2. Mitchell D. Kaye is Chief Investment Officer of XAM, and as such possesses sole power to vote and direct the disposition of all securities of the Company held by Xmark LP, Xmark Ltd and Goodnow. In addition, pursuant to the terms of a certain Voting Trust Agreement, dated as of April 19, 2004, by and among Great Point Partners, on behalf of Biomedical Value Fund, L.P. and Biomedical Offshore Value Fund, Ltd. (collectively, the "Biomedical Funds"), the Company and XAM, as voting trustee: (i) the Biomedical Funds deposited into a voting trust (the "Voting Trust") the 1,000,000 shares of Common Stock (the "Voting Trust Shares") purchased by the Biomedical Funds from the Company pursuant to that certain Purchase Agreement, dated as of April 19, 2004 (the "Purchase Agreement"), by and among the Company and the investors named therein, in exchange for a voting trust certificate issued by the voting trustee of the Voting Trust;
3. (ii) XAM, as the voting trustee of the Voting Trust, has the exclusive right and power to vote the Voting Trust Shares and to give written consents with respect to any lawful corporate action of the Company, and (iii) except as set forth in clause (ii) above, all powers and privileges affecting the Voting Trust Shares attach to the voting trust certificates issued in exchange therefor. While XAM may be deemed to be the beneficial owner of the Voting Trust Shares pursuant to its power to vote and give written consents with respect to the Voting Trust Shares, XAM does not own and expressly disclaims any pecuniary interest in the Voting Trust Shares.

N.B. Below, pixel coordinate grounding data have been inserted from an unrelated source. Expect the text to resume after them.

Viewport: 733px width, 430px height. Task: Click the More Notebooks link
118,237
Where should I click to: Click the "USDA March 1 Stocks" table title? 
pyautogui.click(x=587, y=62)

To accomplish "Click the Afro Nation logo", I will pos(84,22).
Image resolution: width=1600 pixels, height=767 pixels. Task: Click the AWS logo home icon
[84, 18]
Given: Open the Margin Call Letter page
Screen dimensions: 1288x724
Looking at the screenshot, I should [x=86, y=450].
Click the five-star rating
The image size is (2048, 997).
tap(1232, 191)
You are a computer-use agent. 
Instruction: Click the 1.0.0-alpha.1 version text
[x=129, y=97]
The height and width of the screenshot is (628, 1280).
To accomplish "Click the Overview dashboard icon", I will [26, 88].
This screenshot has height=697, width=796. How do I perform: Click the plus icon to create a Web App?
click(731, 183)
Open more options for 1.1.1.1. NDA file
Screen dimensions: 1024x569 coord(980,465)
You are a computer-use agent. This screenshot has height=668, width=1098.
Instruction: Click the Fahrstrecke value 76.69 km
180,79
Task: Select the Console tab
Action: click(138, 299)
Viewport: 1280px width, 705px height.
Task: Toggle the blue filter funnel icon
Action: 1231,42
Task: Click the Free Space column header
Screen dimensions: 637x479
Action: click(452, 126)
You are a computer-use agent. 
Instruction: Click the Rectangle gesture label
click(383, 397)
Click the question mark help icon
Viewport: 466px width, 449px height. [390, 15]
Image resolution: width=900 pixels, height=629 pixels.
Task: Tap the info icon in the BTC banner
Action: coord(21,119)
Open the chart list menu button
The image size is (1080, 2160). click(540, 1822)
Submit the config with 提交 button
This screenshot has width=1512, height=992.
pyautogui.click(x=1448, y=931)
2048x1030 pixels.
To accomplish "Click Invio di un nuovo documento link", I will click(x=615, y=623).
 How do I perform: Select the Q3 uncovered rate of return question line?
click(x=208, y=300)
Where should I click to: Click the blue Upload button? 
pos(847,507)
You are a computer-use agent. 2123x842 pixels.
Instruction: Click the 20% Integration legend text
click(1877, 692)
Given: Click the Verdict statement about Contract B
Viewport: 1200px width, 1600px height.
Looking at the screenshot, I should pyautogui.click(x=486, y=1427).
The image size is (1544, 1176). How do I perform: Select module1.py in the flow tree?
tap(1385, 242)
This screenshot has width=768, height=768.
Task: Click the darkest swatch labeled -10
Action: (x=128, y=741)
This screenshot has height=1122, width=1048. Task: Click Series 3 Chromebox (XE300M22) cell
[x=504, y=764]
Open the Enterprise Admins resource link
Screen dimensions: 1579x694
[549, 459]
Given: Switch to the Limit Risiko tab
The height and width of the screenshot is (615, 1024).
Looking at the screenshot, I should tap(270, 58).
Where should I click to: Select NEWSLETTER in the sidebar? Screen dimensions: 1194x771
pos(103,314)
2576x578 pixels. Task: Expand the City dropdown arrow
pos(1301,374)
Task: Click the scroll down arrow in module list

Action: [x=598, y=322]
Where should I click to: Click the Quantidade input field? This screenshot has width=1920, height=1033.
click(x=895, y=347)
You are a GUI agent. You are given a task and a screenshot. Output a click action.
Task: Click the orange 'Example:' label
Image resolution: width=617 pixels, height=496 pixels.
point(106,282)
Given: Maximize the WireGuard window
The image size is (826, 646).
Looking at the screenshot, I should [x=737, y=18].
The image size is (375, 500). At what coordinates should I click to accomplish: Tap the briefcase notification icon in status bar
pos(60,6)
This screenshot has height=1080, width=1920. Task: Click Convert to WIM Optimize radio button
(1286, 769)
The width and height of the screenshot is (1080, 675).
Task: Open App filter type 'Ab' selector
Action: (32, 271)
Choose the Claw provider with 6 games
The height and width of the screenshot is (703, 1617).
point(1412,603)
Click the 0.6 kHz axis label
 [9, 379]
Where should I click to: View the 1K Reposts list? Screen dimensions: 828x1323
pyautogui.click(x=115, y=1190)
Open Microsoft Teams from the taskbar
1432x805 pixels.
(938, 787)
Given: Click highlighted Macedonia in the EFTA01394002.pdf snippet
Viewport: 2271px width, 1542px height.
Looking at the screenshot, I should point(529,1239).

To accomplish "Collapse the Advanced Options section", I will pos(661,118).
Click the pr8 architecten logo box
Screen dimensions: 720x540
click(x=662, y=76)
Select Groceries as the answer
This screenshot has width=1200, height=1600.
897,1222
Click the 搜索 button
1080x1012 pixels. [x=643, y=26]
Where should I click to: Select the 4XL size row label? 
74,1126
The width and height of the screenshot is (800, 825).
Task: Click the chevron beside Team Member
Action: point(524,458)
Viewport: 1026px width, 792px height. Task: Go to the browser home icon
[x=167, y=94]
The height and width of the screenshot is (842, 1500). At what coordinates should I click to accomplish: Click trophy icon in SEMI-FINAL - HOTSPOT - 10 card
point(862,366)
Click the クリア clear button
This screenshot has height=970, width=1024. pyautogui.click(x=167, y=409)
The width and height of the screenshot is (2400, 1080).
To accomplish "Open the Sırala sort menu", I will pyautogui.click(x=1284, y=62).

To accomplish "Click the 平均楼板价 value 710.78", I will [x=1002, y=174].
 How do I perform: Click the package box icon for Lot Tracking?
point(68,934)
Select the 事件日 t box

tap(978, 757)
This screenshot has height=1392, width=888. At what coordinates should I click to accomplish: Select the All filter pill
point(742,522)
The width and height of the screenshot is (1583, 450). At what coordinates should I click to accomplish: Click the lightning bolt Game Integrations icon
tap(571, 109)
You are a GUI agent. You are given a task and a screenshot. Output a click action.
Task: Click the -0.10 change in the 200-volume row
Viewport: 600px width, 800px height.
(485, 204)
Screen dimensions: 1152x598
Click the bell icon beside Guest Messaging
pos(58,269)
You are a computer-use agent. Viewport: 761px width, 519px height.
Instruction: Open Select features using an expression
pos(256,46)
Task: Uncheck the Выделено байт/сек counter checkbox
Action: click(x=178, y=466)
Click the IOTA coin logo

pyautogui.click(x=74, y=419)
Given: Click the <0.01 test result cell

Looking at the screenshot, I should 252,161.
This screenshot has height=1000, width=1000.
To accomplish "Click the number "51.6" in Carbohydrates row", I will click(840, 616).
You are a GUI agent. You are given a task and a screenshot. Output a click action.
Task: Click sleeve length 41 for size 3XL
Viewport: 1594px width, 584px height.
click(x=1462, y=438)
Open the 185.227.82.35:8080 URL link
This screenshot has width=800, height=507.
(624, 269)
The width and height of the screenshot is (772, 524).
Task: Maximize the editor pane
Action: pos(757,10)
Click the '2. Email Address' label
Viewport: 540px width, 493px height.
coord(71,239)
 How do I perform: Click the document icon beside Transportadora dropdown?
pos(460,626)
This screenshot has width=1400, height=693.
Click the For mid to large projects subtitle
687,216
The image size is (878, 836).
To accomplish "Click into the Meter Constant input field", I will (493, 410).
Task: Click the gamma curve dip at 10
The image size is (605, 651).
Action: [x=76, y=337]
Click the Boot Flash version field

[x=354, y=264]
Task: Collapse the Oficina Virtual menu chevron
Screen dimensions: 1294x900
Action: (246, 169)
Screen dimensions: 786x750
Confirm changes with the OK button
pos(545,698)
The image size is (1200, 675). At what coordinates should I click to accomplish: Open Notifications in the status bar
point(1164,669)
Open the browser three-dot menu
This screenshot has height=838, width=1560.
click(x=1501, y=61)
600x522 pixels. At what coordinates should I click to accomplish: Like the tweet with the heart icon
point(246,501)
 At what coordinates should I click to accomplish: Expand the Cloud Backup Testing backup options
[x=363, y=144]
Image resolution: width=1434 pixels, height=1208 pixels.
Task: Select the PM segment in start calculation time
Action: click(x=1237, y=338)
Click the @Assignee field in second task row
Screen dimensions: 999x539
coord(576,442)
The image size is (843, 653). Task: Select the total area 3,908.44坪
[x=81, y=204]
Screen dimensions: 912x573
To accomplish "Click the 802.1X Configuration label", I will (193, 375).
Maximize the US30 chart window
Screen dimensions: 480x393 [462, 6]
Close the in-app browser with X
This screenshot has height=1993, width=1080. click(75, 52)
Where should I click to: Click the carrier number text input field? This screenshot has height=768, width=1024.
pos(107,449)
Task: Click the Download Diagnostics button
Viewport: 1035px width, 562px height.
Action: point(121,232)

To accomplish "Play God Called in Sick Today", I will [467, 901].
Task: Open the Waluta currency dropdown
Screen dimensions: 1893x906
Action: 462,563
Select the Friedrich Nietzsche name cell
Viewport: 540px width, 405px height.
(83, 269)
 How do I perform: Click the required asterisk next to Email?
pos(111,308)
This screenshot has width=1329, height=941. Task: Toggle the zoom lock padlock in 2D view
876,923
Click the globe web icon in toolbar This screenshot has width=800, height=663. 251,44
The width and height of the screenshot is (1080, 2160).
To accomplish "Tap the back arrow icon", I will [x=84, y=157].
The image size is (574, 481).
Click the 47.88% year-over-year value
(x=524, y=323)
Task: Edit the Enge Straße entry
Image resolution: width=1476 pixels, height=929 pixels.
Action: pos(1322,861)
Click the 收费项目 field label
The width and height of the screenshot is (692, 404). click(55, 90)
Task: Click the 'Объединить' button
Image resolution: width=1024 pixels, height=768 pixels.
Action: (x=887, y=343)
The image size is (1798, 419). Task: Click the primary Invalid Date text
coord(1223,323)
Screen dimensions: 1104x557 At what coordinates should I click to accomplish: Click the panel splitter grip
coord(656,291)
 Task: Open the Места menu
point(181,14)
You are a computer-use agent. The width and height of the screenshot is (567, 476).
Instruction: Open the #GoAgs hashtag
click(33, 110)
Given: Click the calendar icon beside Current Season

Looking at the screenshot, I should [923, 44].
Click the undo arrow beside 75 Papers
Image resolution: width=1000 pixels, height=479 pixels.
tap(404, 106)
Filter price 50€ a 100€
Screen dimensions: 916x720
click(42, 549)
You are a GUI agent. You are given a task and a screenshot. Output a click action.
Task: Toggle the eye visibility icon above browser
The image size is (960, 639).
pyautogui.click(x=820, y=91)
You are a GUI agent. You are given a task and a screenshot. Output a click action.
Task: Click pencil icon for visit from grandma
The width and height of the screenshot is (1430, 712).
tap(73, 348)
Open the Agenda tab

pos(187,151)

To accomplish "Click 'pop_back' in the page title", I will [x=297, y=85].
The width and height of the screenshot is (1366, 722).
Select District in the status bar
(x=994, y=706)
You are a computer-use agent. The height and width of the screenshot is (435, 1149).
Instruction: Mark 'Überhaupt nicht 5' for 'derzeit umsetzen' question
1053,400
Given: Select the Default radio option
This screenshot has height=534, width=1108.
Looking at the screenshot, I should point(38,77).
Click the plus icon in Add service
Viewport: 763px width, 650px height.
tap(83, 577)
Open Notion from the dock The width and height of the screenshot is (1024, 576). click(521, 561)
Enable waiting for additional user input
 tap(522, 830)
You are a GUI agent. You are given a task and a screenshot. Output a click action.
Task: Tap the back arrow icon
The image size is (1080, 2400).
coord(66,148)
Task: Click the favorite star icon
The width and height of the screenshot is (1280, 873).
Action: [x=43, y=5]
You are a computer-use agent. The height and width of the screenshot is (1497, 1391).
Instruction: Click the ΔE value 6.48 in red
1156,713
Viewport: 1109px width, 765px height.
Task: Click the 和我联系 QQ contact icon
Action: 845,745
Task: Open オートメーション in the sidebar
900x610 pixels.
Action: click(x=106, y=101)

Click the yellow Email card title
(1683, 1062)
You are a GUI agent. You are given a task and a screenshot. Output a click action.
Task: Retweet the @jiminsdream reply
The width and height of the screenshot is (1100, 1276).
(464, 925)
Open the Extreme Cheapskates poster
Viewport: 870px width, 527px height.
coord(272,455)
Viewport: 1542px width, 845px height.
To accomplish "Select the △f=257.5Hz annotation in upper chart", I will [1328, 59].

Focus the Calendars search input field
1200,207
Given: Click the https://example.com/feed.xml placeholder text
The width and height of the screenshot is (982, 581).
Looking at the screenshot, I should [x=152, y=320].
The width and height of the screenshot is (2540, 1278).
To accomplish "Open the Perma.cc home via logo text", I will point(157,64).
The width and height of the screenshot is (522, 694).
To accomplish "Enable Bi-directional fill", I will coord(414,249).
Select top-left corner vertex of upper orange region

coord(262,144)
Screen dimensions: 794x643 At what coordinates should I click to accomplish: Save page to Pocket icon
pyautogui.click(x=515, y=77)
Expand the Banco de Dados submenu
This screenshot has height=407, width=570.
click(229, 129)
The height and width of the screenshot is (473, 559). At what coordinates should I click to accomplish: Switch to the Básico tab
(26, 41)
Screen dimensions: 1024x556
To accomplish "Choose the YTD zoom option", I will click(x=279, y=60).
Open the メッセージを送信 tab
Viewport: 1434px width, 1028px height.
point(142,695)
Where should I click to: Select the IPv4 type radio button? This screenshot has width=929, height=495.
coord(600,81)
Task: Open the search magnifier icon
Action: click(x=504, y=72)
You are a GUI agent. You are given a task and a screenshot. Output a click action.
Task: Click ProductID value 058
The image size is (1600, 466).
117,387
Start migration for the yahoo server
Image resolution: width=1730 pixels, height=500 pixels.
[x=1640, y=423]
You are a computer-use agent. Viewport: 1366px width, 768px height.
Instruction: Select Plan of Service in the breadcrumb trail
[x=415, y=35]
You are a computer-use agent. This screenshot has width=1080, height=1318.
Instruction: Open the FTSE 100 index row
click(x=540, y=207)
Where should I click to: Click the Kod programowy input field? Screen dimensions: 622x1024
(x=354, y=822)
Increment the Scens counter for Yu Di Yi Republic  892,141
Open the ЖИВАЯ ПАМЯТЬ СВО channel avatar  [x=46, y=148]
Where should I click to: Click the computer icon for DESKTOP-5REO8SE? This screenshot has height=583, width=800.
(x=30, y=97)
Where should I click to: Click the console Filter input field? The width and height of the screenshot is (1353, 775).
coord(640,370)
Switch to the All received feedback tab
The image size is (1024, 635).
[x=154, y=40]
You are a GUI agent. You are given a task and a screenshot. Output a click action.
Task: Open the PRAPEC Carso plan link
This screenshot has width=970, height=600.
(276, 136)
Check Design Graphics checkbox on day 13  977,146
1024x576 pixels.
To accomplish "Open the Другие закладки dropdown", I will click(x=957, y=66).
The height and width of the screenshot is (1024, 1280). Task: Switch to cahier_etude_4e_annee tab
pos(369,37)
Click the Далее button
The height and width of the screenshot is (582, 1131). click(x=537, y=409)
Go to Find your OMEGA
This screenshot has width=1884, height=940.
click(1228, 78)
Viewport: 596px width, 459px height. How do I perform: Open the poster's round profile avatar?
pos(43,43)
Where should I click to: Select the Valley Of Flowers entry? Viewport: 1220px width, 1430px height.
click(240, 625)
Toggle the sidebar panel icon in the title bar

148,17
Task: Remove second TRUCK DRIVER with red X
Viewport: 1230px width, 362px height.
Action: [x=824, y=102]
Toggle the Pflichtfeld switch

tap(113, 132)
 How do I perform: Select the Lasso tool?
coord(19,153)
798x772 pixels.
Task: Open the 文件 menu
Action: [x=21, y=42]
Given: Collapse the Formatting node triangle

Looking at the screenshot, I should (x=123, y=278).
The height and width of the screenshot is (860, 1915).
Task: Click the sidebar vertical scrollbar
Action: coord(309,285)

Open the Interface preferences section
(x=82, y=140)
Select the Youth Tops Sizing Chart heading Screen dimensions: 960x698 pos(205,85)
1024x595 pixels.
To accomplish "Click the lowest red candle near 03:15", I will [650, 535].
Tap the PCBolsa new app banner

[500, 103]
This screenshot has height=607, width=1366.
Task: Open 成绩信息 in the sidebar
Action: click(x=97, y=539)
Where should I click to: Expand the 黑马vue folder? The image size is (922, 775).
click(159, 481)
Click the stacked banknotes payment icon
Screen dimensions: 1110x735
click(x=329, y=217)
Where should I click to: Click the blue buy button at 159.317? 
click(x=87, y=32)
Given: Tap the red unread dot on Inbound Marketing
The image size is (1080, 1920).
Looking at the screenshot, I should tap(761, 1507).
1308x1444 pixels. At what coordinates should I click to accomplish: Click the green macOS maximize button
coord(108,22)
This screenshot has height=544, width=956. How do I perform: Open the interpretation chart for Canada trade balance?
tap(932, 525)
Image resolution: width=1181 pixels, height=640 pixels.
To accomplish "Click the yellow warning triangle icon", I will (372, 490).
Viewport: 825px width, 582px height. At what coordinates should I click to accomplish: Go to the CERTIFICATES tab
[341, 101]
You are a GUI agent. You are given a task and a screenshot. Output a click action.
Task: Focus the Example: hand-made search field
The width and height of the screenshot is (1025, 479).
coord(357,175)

4. As a result of the fact that XAM possesses the sole power to vote and direct the disposition of the shares of Common Stock held by Xmark LP, Xmark Ltd and Goodnow, and the sole power to vote the Voting Trust Shares, for purposes of Reg. Section 240.13d-3, XAM may be deemed to beneficially own 9,240,182 Shares, or 66.0% of the shares deemed issued and outstanding as of February 14, 2005. XAM's interest in the securities reported herein is limited to its pecuniary interest in Goodnow, Xmark LP and Xmark Ltd, if any.
/s/ Mitchell D. Kaye, Manager of Xmark Asset Management, LLC 04/19/2005
** Signature of Reporting Person Date
Reminder: Report on a separate line for each class of securities beneficially owned directly or indirectly.
* If the form is filed by more than one reporting person, see Instruction 4 (b)(v).
** Intentional misstatements or omissions of facts constitute Federal Criminal Violations See 18 U.S.C. 1001 and 15 U.S.C. 78ff(a).
Note: File three copies of this Form, one of which must be manually signed. If space is insufficient, see Instruction 6 for procedure.
Persons who respond to the collection of information contained in this form are not required to respond unless the form displays a currently valid OMB Number.